■ TEXT
---*---

# Huffy Thunder Road #4 and other Huffy numbered Thunder Roads



## jrcarz (Jul 8, 2020)

Looking for nice Condition bike that's complete with Number Plates attached. P.M. me or call or text to 847-401-1332. I have attached a pic. of what it looks like
Thanks


----------



## Junkman Bob (Oct 15, 2020)

Any interest in this one ... not sure if its Huffy thunder ? Obviously i can get you more pictures if level of interest warrants doing so 
Bob


----------



## mongeese (Oct 16, 2020)

@garthbrooks


----------



## Junkman Bob (Oct 16, 2020)

And the lightning strikes ....


----------



## mongeese (Oct 16, 2020)

Berrn derr derrn


----------



## Caddis (Jun 17, 2021)

Just picked this up. Quick wipe down should clean up nicely. Looks all original, interested?


----------



## TMars#178 (Sep 29, 2022)

---*---

■ EXERCISE TASKS
(A) Please output the part of the thread starting at "## Caddis (Jun" and ending at "(Sep 29, 2022)", copied word for word.
(B) In the thread, what does jrcarz want attached to the bike?
The lines after this thread have nothing to do with it.

■ SOURCE MATERIAL
---*---

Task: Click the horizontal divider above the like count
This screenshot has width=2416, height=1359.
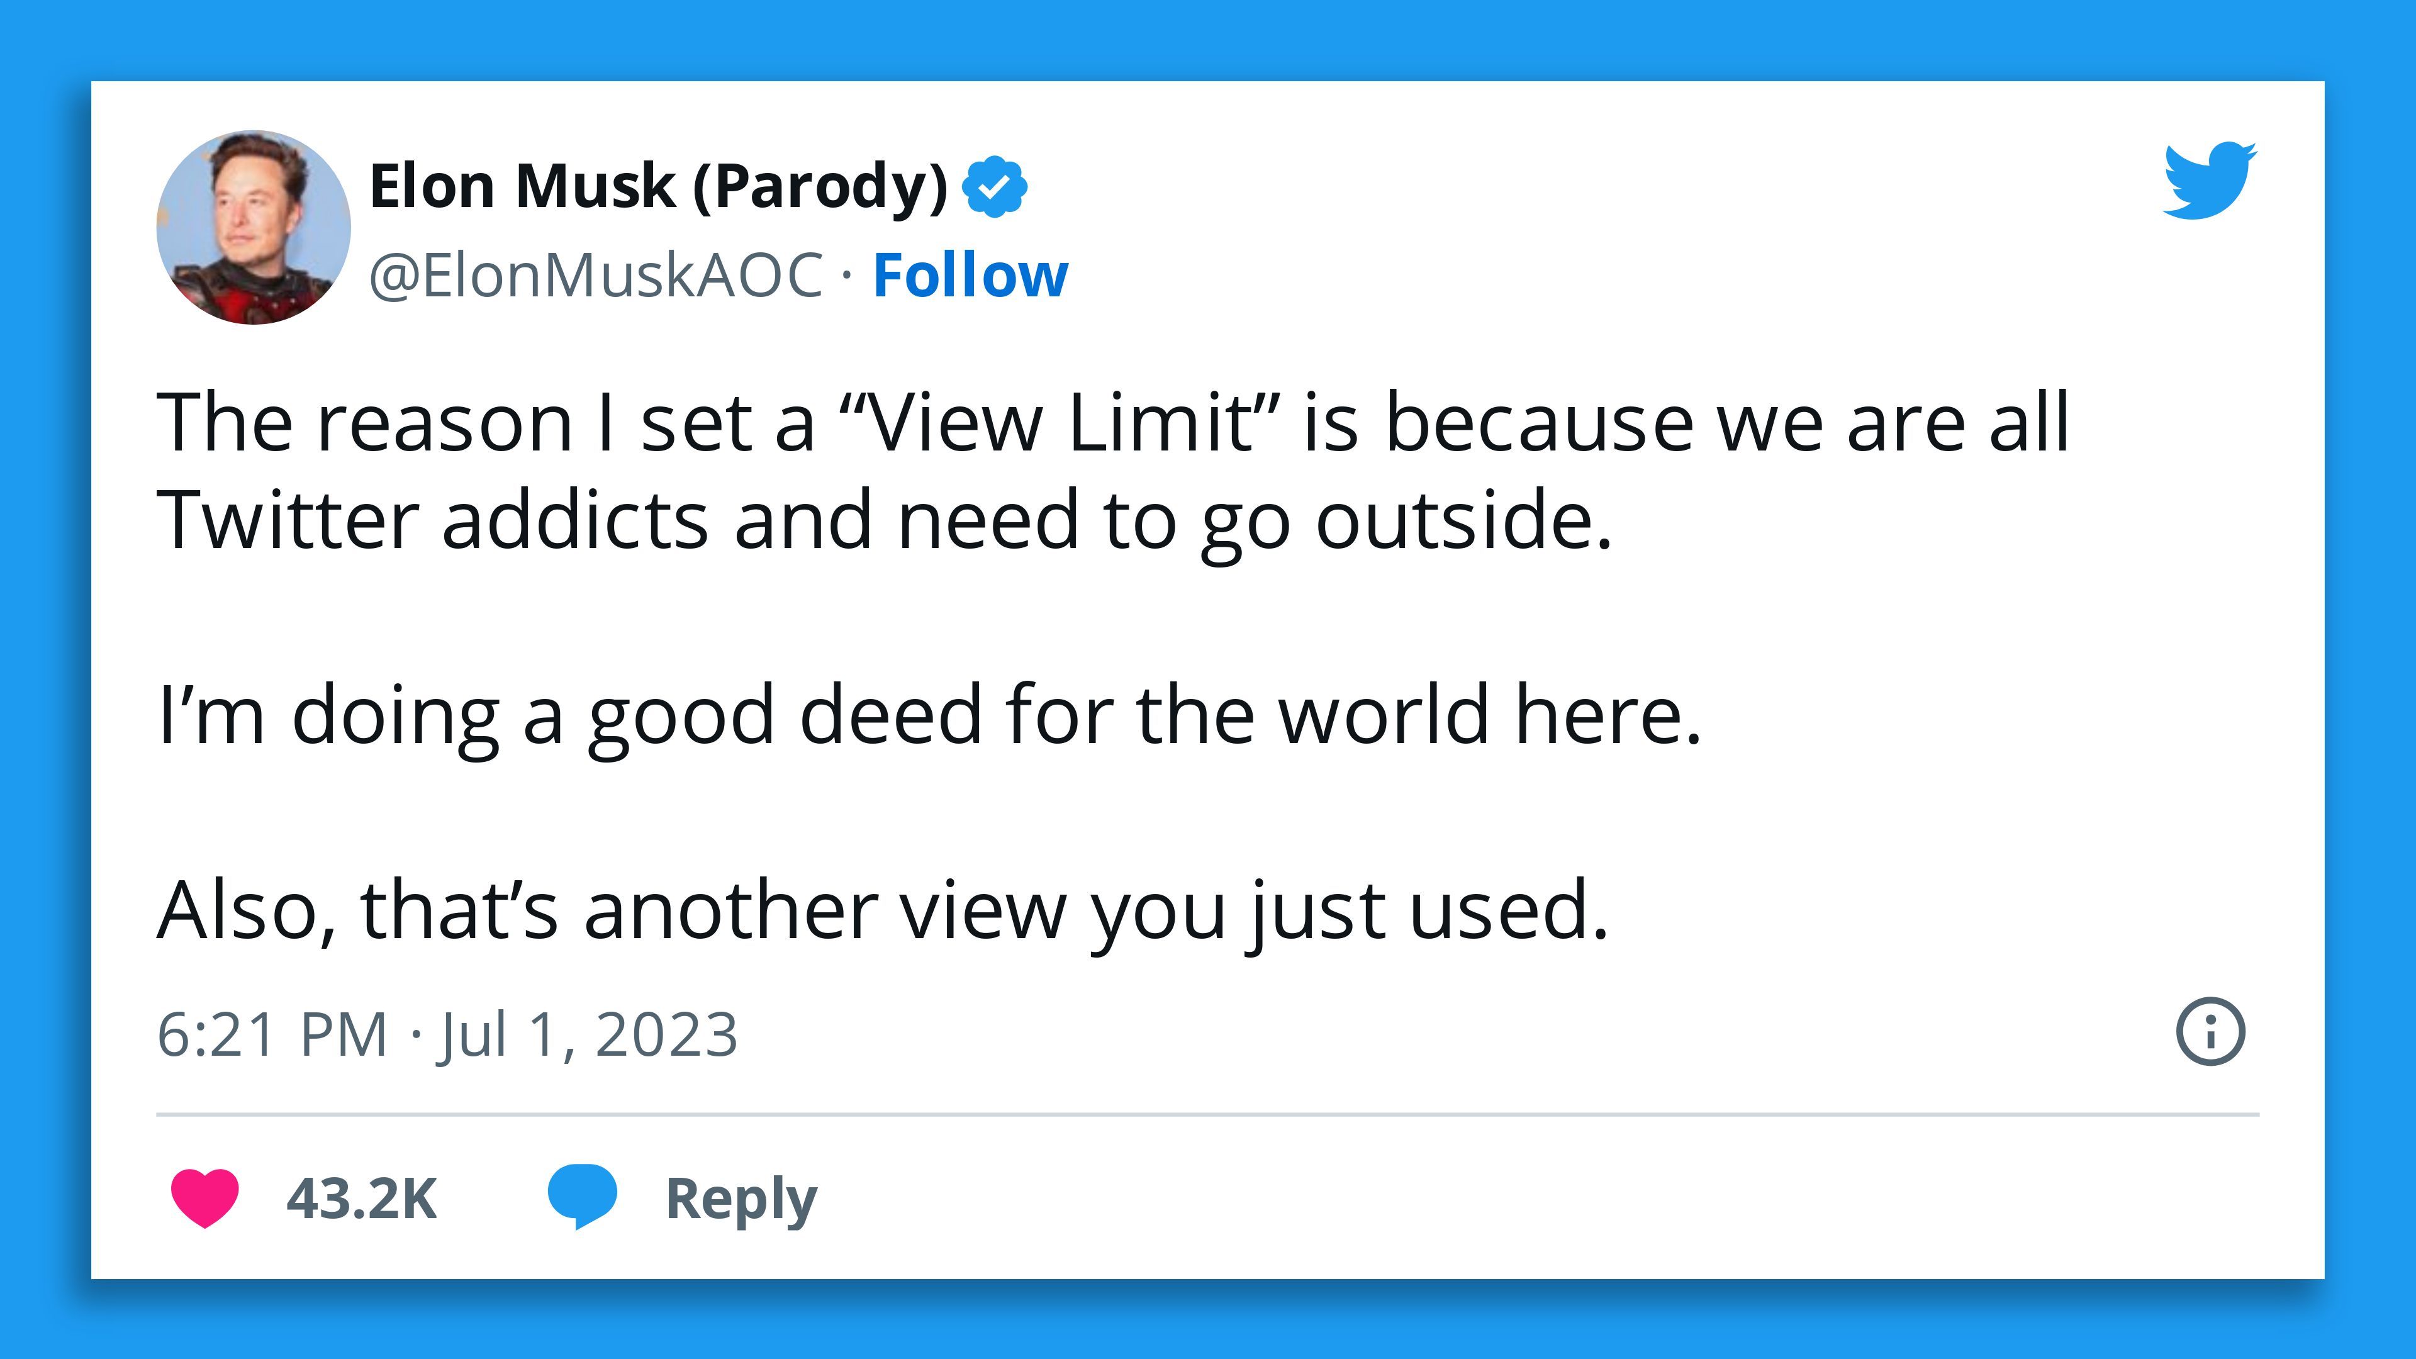Action: pos(1207,1114)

---*---

■ RESPONSE LIST
(A)
## Caddis (Jun 17, 2021)

Just picked this up. Quick wipe down should clean up nicely. Looks all original, interested?


----------



## TMars#178 (Sep 29, 2022)

(B) Number plates.